■ **DIRECTIONS FOR THIS TASK**
Rewrite the material below, replacing "particular element" with "specific element" and leaving everything else unchanged.

■ **SOURCE RECORDS**
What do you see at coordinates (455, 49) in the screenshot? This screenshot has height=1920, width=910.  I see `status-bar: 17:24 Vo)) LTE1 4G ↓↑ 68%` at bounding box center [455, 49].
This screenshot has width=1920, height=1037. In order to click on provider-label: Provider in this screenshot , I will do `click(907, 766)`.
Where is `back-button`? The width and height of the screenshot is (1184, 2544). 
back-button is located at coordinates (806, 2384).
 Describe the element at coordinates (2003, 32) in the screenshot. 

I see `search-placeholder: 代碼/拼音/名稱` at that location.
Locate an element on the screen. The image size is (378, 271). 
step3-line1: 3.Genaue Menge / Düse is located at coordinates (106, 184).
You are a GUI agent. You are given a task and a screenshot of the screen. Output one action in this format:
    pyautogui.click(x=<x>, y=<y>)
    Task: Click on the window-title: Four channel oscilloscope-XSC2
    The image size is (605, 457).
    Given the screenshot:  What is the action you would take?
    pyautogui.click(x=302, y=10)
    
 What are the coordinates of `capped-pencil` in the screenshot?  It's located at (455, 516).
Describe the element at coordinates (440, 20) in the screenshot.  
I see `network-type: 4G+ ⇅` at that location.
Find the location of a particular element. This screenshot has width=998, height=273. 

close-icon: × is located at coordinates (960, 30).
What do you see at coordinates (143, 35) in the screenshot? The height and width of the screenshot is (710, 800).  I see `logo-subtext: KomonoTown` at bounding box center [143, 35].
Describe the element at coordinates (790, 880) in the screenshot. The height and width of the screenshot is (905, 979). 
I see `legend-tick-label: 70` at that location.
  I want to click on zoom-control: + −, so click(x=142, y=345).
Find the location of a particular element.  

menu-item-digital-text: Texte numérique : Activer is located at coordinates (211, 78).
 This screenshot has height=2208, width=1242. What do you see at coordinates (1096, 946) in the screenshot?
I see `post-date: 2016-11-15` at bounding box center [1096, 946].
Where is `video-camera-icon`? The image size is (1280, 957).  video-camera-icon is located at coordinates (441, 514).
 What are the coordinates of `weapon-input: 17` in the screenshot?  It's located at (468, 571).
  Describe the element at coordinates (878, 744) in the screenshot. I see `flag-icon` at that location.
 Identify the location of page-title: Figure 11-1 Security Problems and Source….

■ **YOUR RESPONSE**
What do you see at coordinates (455, 49) in the screenshot? This screenshot has height=1920, width=910.  I see `status-bar: 17:24 Vo)) LTE1 4G ↓↑ 68%` at bounding box center [455, 49].
This screenshot has width=1920, height=1037. In order to click on provider-label: Provider in this screenshot , I will do `click(907, 766)`.
Where is `back-button`? The width and height of the screenshot is (1184, 2544). 
back-button is located at coordinates (806, 2384).
 Describe the element at coordinates (2003, 32) in the screenshot. 

I see `search-placeholder: 代碼/拼音/名稱` at that location.
Locate an element on the screen. The image size is (378, 271). 
step3-line1: 3.Genaue Menge / Düse is located at coordinates (106, 184).
You are a GUI agent. You are given a task and a screenshot of the screen. Output one action in this format:
    pyautogui.click(x=<x>, y=<y>)
    Task: Click on the window-title: Four channel oscilloscope-XSC2
    The image size is (605, 457).
    Given the screenshot:  What is the action you would take?
    pyautogui.click(x=302, y=10)
    
 What are the coordinates of `capped-pencil` in the screenshot?  It's located at (455, 516).
Describe the element at coordinates (440, 20) in the screenshot.  
I see `network-type: 4G+ ⇅` at that location.
Find the location of a specific element. This screenshot has width=998, height=273. 

close-icon: × is located at coordinates (960, 30).
What do you see at coordinates (143, 35) in the screenshot? The height and width of the screenshot is (710, 800).  I see `logo-subtext: KomonoTown` at bounding box center [143, 35].
Describe the element at coordinates (790, 880) in the screenshot. The height and width of the screenshot is (905, 979). 
I see `legend-tick-label: 70` at that location.
  I want to click on zoom-control: + −, so click(x=142, y=345).
Find the location of a specific element.  

menu-item-digital-text: Texte numérique : Activer is located at coordinates (211, 78).
 This screenshot has height=2208, width=1242. What do you see at coordinates (1096, 946) in the screenshot?
I see `post-date: 2016-11-15` at bounding box center [1096, 946].
Where is `video-camera-icon`? The image size is (1280, 957).  video-camera-icon is located at coordinates (441, 514).
 What are the coordinates of `weapon-input: 17` in the screenshot?  It's located at (468, 571).
  Describe the element at coordinates (878, 744) in the screenshot. I see `flag-icon` at that location.
 Identify the location of page-title: Figure 11-1 Security Problems and Source….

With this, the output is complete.